Contrairement aux Mendelson un peu touffus, vus à la Carène il y a quelque temps, on a ici affaire à un Pascal Bouaziz en liberté totale, accompagné de la batterie minimaliste, sans ferraille, post- punk et forte du discret Jean-Michel Pirès, d’un petit sampler avec les ambiances cuivrées de l’album, de quelques diapos d’endroits désolés.

Bruit Noir

C’est un nouvel homme qui déballe son sac.
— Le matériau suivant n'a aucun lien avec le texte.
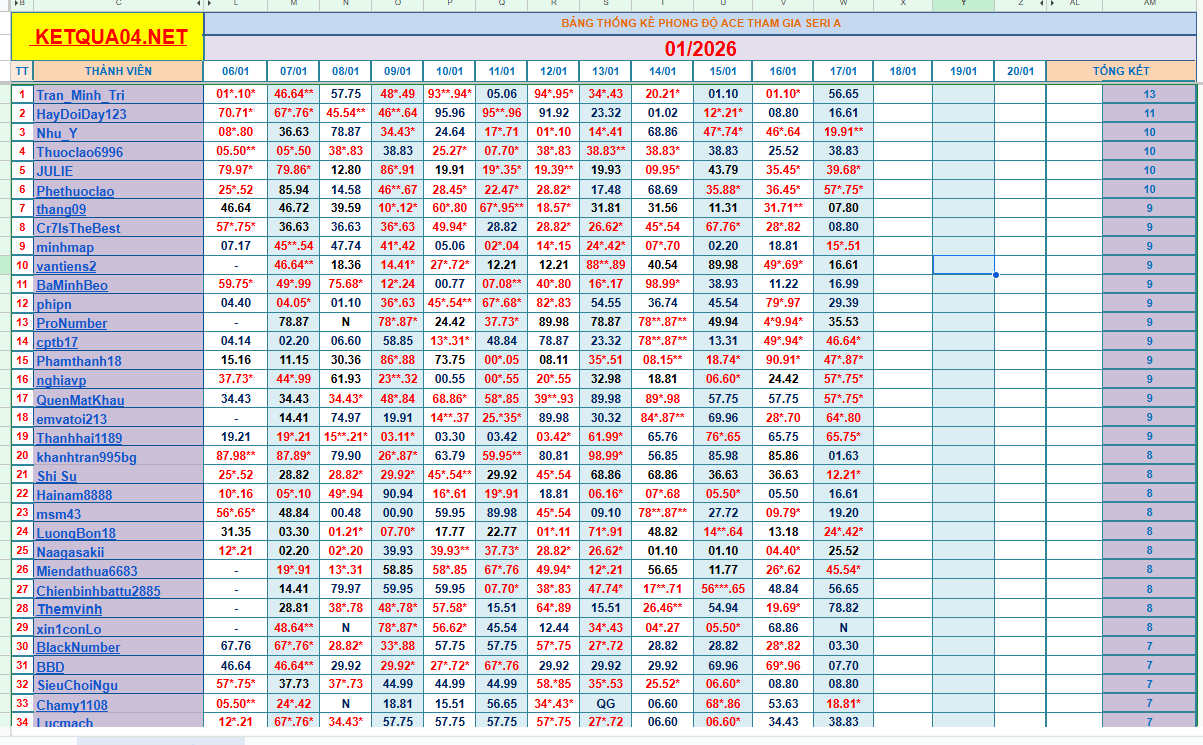Click the hidden-columns arrow left of column L
Screen dimensions: 1203x745
207,5
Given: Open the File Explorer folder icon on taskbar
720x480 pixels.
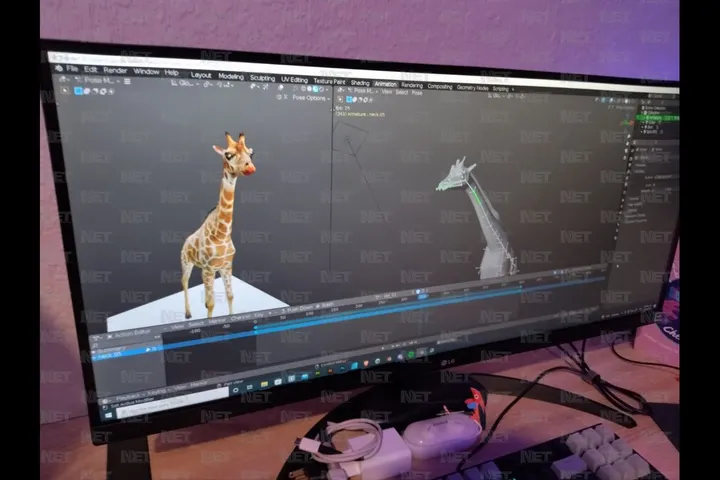Looking at the screenshot, I should 264,384.
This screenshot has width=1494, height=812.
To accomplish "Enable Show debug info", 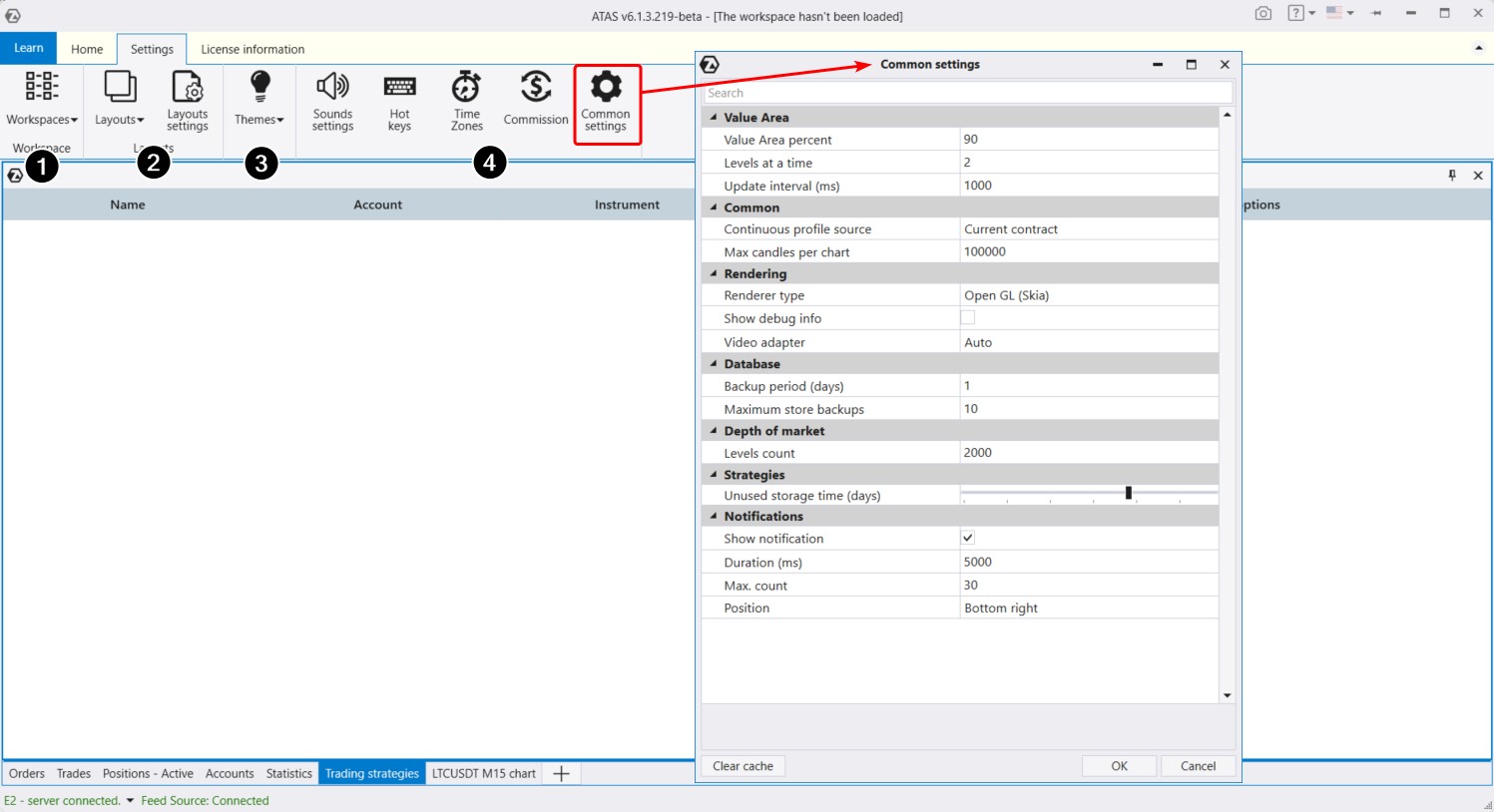I will tap(966, 317).
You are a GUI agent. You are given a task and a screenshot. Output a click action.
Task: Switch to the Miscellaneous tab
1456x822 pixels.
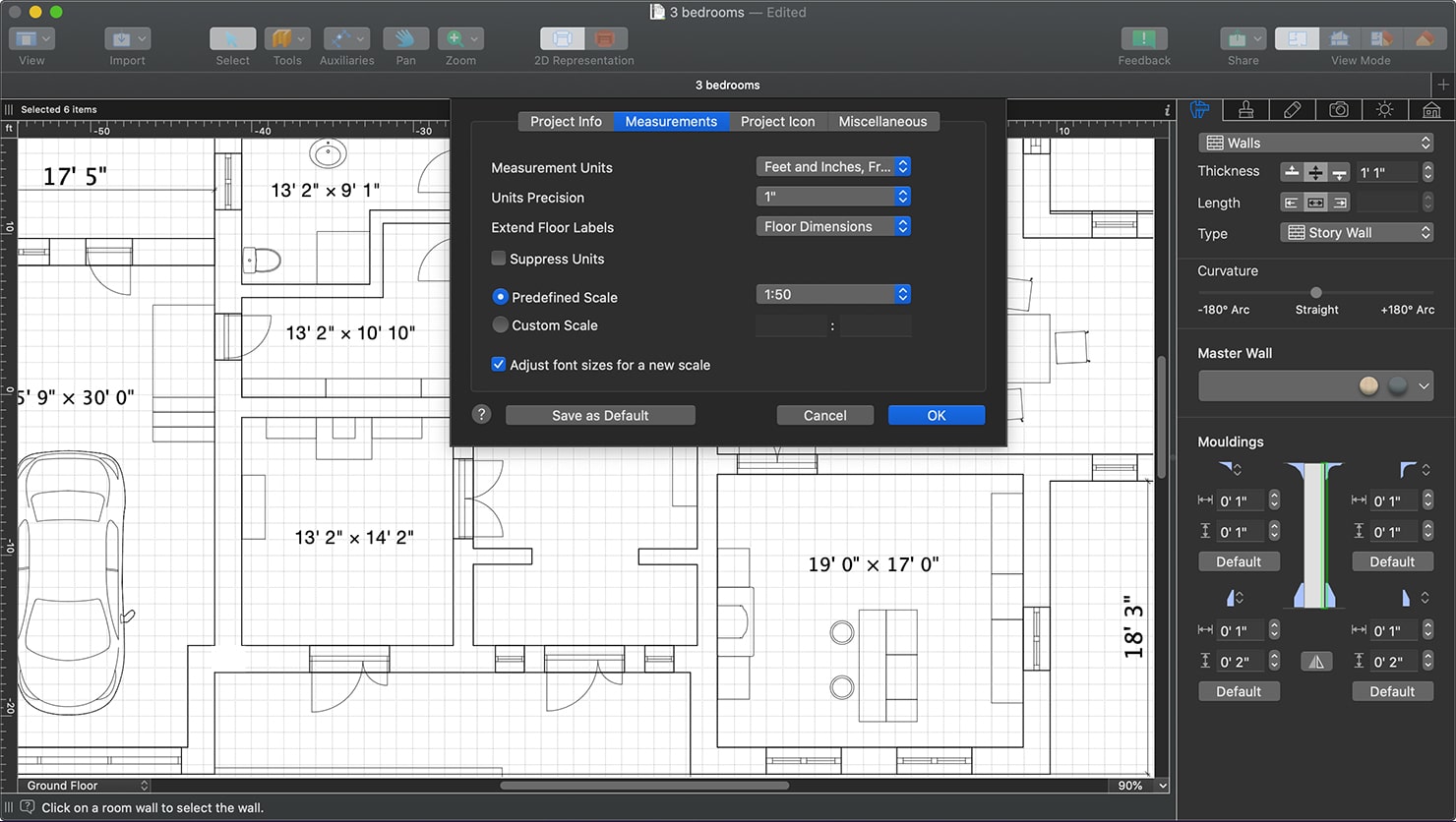click(882, 121)
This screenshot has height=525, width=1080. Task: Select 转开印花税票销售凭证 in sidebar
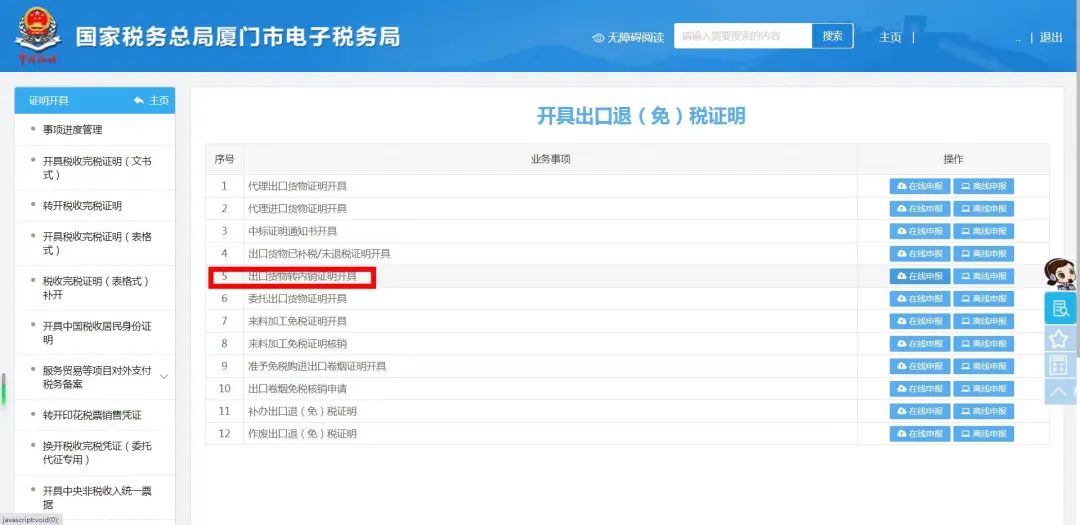pyautogui.click(x=92, y=415)
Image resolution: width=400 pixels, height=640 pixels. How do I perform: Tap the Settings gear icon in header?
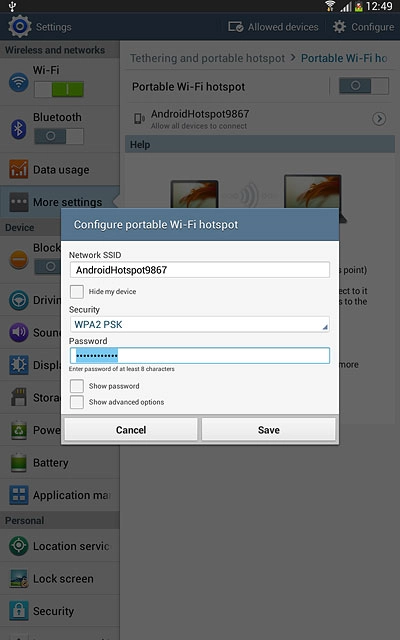coord(19,27)
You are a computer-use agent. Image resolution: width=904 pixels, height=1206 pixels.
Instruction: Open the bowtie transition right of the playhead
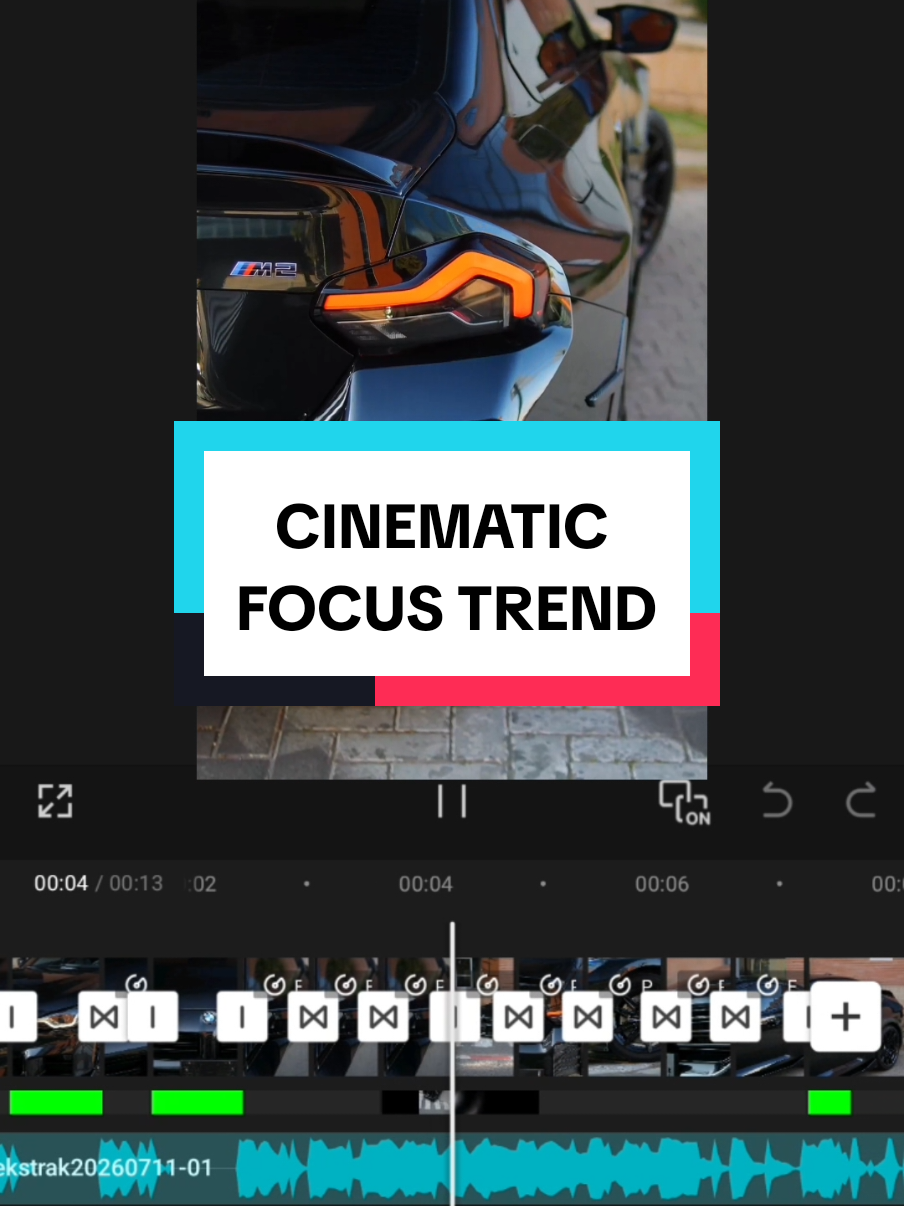[x=518, y=1017]
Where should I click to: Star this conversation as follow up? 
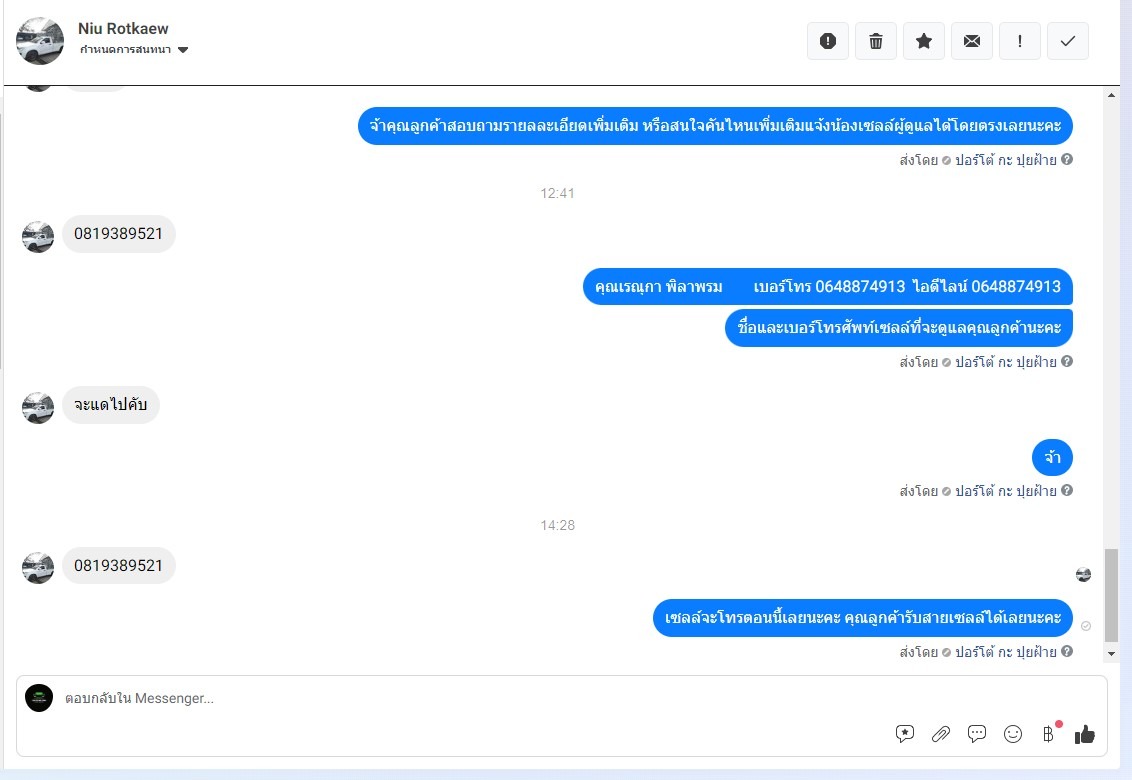923,41
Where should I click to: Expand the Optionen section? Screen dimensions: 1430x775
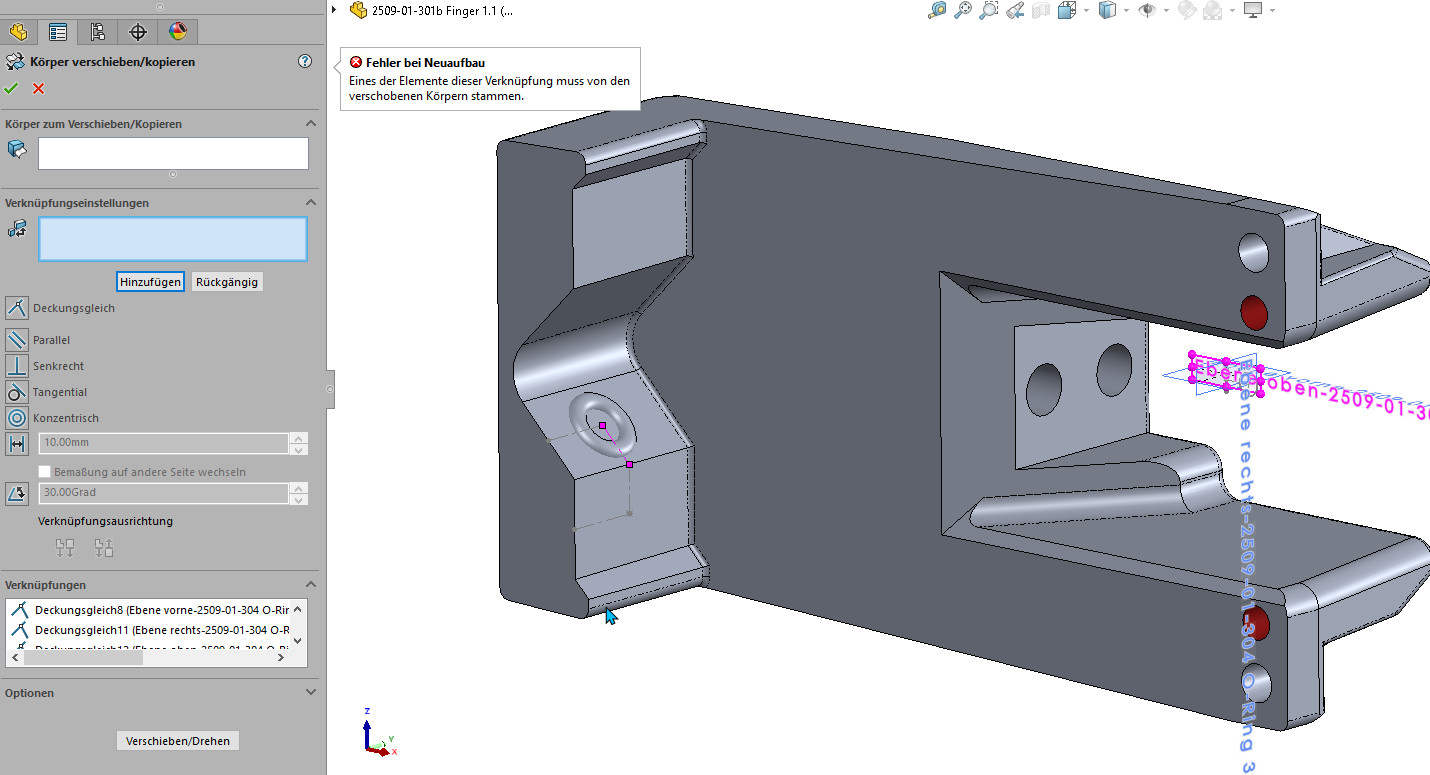coord(310,693)
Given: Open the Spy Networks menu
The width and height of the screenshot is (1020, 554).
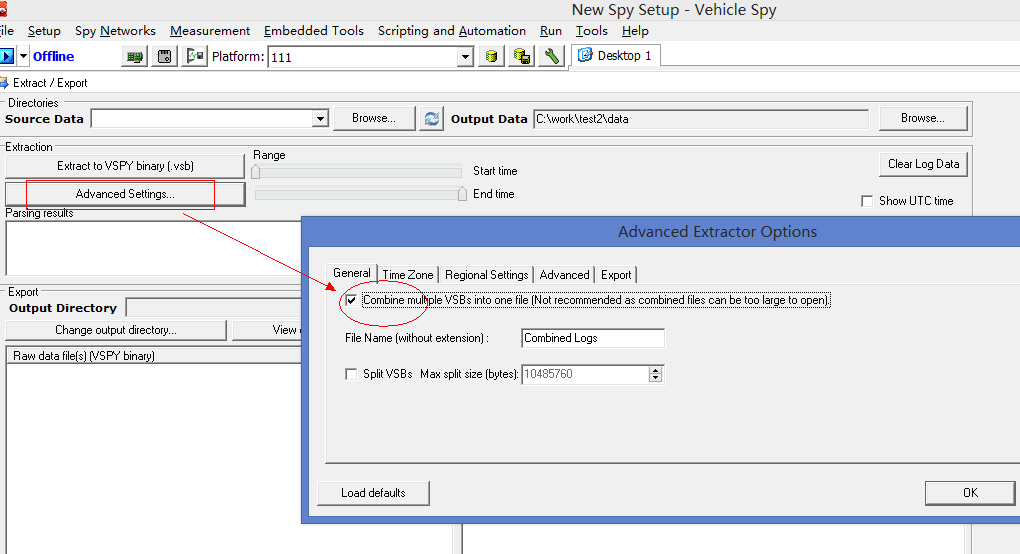Looking at the screenshot, I should [x=115, y=31].
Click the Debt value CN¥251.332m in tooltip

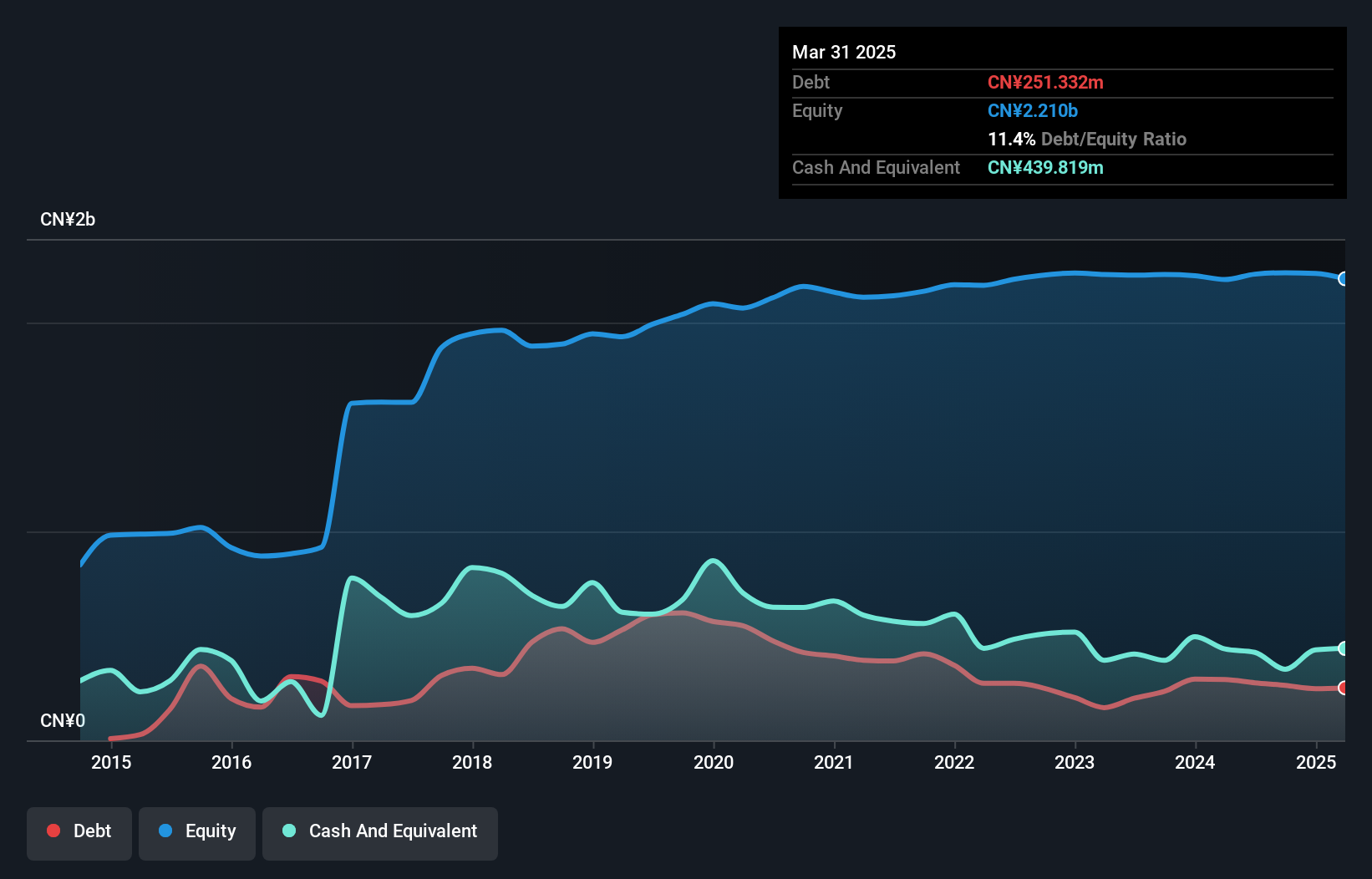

Au premier plan, les textes scandés, grinçants, cyniques, au nihilisme jubilatoire de l’album, prennent une ampleur et une saveur différentes, grâce aux interventions désopilantes, provoc, glaçantes ou tendres de l’animal Bouaziz entre les titres.Dès l’entrée en scène, visiblement heureux d’être à la Carène de Brest, en quelques mots simples et directs, il met le petit public de convertis dans sa poche, avant d’entamer (en toute modestie) son Requiem pour Pascal Bouaziz ! On est désarmés face à cet humour froid et pince-sans-rire (on l’a quand même vu sourire).
Un mélange de  Desproges par moment, époque différente bien sûr, et de Cioran sous acide. Moment scénique de bravoure, avec le titre Joy Division : le « On est toujours entourés d’abrutis », balancée frontalement. Ça passe ou ça casse. Ça passe, grâce au talent d’un auteur et véritable acteur inattendu qui nous jette des histoires terribles à la gueule, pleines de nos contradictions contemporaines, mesquineries, bêtise.
On passe du rire aux larmes, dans ce concert montagnes russes. Dernière pirouette du Bouaziz en liberté : il harangue le(s) journaliste(s) et scribouillards dans la salle en leur soufflant le titre de leur futur papier : « Bruit Noir à Brest, un moment d’exception ! ». Tout à fait Pascal.

Colin Chloé

Brestois d’adoption, Colin Chloé est l’auteur de deux albums diamétralement différents, l’un plus folk, le très beau Appeaux, le second plus électrique, Au ciel mais toujours accompagné d’une écriture rare et minérale qui va autant se nourrir au sein de Guillevic que d’une américanité fantasmée. Bien entouré, Colin Chloé est un artiste qui active sa vitalité dans la collaboration. On pense à sa fidélité à Bruno Green mais aussi à ses échanges musicaux avec Pascal Humbert de Sixteen Horsepower ou Détroit.